Part-time scout role at an early-stage fund (pre-seed, seed, early Series A) investing across AI, deep tech, energy, cleantech, and web3. This was a sourcing and light evaluation role—not deal-leading or deep diligence. I did not make or influence investment decisions.

Action

Sourcing & outreach: Sourced startups through university venture clubs, campus events, and founder communities. Conducted high-volume cold outreach via email and LinkedIn. Learned that many student startups were too early for fundraising, and that effective sourcing requires persistence and tolerance for rejection and non-responses.

Evaluation & research: Performed light startup evaluation—value proposition clarity, market opportunity, team background, early traction, competitive landscape. Reviewed pitch decks with a critical but early-stage lens. Summarized findings for partners and answered basic diligence questions when asked.

Internal coordination: Communicated regularly with firm partners. Provided concise updates and timely responses. Helped advise and onboard newer scouts.

Lessons

  • Communication is foundational. Clarity, tone, and responsiveness matter more than I expected. This role was a training ground for professional communication—cold approaches, follow-ups, handling rejection without disengaging.
  • Early-stage evaluation is different. At pre-seed, there's little data; the work is about identifying potential under uncertainty, not validating traction.
  • Cold outreach is a learned skill. I started uncomfortable with it; I improved through repetition. Rejection is normal and not personal.
  • This role pushed me outside my comfort zone socially, which was valuable independent of any specific outcome.

Context

GitRoll is a pre-seed HR-tech startup that scans GitHub repositories to evaluate developer contributions—designed to surface signal beyond resumes and help underrepresented developers get fairer evaluations.

How I got here: As a junior without a summer internship, I attended a demo event at Draper University specifically to network and find opportunities. After initial conversations with the founders, I interviewed but felt I performed poorly due to inexperience. I proposed working unpaid for 1–2 weeks so they could evaluate my contribution before committing. Instead, they gave me a take-home project: evaluate and tune prompts for their LLM-based grading system. Given two weeks, I completed it in one. The work exceeded expectations; I received an offer.

Action

LLM & NLP systems: Led R&D for a uniqueness grading model using LLMs and NLP techniques. The system has been applied to 1.4M+ users. Proposed and implemented improved grading metrics, prompt engineering strategies, and output calibration for consistency.

Model evaluation & cost optimization: Benchmarked LLMs (GPT, Gemini, Claude) for cost and performance tradeoffs. Reduced LLM-related costs by ~13% through model selection and prompt optimization.

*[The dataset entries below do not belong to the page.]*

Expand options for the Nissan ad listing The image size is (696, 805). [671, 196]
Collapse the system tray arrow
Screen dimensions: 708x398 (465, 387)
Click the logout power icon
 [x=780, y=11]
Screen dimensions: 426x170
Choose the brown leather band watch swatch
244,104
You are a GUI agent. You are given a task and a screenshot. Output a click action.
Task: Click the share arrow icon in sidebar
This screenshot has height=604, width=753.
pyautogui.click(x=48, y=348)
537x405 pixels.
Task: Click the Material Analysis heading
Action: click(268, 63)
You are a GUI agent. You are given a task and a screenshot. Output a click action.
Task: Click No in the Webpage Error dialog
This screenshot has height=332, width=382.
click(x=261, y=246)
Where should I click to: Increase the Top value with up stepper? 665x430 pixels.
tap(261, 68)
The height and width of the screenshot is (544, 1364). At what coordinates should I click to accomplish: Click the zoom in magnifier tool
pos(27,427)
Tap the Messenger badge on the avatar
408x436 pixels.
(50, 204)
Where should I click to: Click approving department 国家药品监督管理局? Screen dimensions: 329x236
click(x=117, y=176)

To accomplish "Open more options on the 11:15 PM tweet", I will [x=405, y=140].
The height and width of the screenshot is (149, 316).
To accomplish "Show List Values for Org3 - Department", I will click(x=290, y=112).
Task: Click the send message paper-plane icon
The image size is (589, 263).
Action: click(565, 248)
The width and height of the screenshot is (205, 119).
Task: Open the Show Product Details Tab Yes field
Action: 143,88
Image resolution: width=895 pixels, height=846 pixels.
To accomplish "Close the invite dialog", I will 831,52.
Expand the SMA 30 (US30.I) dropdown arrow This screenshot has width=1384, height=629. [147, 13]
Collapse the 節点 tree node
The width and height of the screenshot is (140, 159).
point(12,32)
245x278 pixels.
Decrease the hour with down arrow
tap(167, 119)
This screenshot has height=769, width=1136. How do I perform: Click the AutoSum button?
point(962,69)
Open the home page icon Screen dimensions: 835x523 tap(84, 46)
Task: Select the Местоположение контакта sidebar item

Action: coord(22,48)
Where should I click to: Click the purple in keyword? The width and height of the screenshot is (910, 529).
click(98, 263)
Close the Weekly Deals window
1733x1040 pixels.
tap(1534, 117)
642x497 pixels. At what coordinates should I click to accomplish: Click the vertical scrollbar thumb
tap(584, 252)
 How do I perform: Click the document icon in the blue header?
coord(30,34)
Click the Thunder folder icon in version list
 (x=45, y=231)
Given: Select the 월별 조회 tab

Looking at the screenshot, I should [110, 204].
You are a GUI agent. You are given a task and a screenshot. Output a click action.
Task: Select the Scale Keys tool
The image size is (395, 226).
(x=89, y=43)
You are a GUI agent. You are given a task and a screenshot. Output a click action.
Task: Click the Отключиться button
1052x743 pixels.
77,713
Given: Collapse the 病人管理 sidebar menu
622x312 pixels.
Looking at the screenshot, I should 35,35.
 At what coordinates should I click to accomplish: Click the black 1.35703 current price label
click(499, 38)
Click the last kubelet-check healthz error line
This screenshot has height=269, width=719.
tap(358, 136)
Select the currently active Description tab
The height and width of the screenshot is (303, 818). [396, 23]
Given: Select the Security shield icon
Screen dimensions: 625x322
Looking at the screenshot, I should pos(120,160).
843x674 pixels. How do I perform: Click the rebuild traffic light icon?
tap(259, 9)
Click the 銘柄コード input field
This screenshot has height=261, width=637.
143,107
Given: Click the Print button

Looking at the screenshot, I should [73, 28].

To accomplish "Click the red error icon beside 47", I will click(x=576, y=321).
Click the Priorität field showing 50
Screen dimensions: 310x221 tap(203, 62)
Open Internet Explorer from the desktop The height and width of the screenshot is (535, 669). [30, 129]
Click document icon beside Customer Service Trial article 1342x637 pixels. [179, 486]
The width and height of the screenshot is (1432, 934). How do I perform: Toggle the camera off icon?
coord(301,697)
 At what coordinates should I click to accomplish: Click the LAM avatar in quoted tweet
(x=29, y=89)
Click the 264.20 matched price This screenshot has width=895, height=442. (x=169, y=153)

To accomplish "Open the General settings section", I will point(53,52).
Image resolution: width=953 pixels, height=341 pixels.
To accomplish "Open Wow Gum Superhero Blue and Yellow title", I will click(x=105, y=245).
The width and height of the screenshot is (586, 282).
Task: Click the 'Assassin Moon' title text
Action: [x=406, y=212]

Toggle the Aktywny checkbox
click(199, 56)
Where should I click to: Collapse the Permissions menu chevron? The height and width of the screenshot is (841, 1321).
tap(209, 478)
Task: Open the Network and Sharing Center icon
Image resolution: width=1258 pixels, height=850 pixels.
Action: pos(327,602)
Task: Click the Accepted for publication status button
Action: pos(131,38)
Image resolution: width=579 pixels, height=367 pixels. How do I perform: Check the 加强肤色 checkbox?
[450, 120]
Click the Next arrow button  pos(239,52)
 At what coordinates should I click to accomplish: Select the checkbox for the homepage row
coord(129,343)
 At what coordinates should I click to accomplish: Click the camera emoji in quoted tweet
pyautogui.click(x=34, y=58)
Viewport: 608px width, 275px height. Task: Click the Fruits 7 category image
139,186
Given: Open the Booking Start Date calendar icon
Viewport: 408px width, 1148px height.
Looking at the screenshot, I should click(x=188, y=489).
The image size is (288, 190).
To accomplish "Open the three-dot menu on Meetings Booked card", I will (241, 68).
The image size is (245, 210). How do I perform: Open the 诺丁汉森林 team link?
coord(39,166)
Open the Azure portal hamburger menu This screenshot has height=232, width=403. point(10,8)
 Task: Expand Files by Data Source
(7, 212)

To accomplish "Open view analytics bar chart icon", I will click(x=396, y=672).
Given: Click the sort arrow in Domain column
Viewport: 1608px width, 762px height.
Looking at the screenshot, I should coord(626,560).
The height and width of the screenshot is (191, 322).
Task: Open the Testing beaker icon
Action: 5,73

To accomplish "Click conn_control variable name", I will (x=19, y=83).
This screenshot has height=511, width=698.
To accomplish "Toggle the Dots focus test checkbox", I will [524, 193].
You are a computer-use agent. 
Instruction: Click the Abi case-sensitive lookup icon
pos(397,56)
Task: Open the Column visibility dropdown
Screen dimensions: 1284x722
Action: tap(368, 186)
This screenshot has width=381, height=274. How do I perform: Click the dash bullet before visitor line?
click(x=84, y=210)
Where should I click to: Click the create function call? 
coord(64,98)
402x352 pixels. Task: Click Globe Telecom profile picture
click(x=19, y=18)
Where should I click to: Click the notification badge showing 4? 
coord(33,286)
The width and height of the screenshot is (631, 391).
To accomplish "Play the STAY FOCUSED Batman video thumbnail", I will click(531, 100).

Repository analysis & bias reduction: Scanned and analyzed 200+ GitHub repositories. Iterated on grading logic through user collaboration and internal feedback. Improved model performance by ~20% over previous versions. Explicitly worked on bias reduction and fairness-aware evaluation.

Supervised learning & labeling: Manually labeled 216+ GitHub pull request issues. Built classification models achieving ~92% precision. Experimented with word-bank approaches and NLTK-based categorization. Classified issues into 3 impact levels; this logic was integrated into contribution scoring and CURISM metrics.

Static analysis & tooling: Used ast-grep for code linting and analysis. Built a programming language progression roadmap (Python, JavaScript, TypeScript) for developers. Improved internal development velocity by ~30%.

Lessons

  • Opportunities can be created, not just found. Proposing a trial period was uncomfortable but effective. Execution speaks louder than credentials.
  • Early-stage startups reward breadth. I touched LLM systems, labeling, static analysis, and product iteration—all within a few months. Context-switching is the job.
  • Fairness in ML is a design problem, not just a metrics problem. Bias reduction required iterating on grading logic with real users, not just adjusting thresholds.
  • Speed matters at pre-seed. Completing the take-home in half the time signaled more than the work itself.